▶ YOUR INSTRUCTIONS
Retype the lines starting with the line containing "Select the Automatic bruteforce radio option" and going on through the line containing "Looking at the screenshot, I should click(925, 306).", both included, and no others.

###

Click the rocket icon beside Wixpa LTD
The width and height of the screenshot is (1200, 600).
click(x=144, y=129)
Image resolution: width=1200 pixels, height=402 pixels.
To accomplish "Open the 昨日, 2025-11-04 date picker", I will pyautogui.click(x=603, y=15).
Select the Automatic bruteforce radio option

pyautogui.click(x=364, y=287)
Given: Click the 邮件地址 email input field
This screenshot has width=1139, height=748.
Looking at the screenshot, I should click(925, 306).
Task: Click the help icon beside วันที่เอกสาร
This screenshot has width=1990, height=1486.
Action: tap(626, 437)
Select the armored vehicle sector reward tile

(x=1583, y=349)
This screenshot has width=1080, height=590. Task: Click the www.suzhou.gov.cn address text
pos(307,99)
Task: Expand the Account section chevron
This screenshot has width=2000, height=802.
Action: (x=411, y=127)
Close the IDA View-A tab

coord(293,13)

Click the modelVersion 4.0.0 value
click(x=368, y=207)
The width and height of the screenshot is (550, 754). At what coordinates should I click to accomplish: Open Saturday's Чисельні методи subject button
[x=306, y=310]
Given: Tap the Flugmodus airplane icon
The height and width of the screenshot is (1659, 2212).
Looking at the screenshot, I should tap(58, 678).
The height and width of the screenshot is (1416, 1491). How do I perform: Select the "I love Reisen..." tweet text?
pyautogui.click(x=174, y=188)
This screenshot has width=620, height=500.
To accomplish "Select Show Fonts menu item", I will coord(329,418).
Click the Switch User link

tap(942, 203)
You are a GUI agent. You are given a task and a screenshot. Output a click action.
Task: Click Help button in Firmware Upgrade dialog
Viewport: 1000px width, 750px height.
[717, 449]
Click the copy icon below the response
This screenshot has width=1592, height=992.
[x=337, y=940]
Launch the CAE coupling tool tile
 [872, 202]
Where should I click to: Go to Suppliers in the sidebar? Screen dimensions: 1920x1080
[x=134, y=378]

###

▶ RESPONSE
Select the Automatic bruteforce radio option

pyautogui.click(x=364, y=287)
Given: Click the 邮件地址 email input field
This screenshot has width=1139, height=748.
Looking at the screenshot, I should click(925, 306).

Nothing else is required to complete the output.